Bama I imagine this would be a unique adventure for you. I think with your sense of adventure, and enough warm clothes you would enjoy dog sledding. it does seem unusual that Lebanon would be the place you experienced snow but my guess is there are high elevations within the country. We remain hopeful that one day will find you in Alberta. Summer may be an easier time to visit but as you can see there certainly are winter wonders here. Hope you are well Bama. Best wishes from both of us.
What fun. So many companies offering this. Was it crowded?
We did our dog sledding pre pandemic but even then this is an activity that must be pre-booked. Reading throug hthe COVID protocols on each site it is even further regulated now with masks required.

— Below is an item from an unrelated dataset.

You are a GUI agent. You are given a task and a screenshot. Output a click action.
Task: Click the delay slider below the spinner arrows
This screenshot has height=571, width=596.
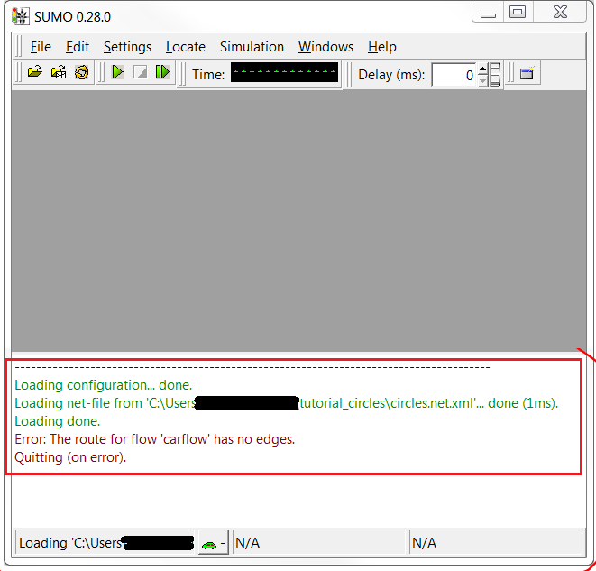coord(495,75)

Great post Sue!! Love the pictures and it sure looks like fun!! The dogs are adorable and I didn’t notice the two eye colors on the one dog until I read Jet’s comment…so cute!! Again, looks like great fun….thanks for sharing!
Kirt should you ever find yourself in Alberta in the winter , this is an activity we definitely recommend. The sled dogs each have a personality and the one with the different eyes a special dog indeed. Thanks so much for the visit and enthusiastic feedback. Always appreciated.
This looks like so much fun! And you all look so cozy in the sled!
The dogs are smiling for sure!
Fun! Fun! Fun!
Nancy I’m glad you can see everyone’s joy including the dogs. Cozy and fun indeed.
Another amazing adventure by the looks and sounds of it, Sue. So many companies to pick from! I’ve heard about the Iditarod, but never watched it on TV. I’ve also never gone on a dog sledding tour, but it must be invigorating. And you know how much I LOVE dogs. Huskies are incredible creatures. I like how some of them have two different colored eyes. I’ve met a few of them, owned by friends and strangers, but I’ll most likely never own one. They need to run and they are escape artists. Norway you can hike with them off leash… 🙂 If I ever spend a winter in Alaska (which is something I’d like to do, once, but Mark doesn’t), I’d certainly go dog sledding!
I can definitely appreciate how much huskies like to run. If dogs could giggle it seemed these pups where chuckling at their excitement. Alaska in winter sounds like quite an adventure! I think the very short days, ours our fairly short already, would be the toughest part. At any rate I hope you get the chance to go dog sledding.
Sue, my only experience of dog sledding is to see them in movies. It fascinates me. Often the depiction includes the connection between human and dogs, and of course there is always a stunning landscape involved.
I hadn’t really considered the history between humans and dogs as a form of transport before. I was quite surprised reading there has been a 4000 year history. Fascinating.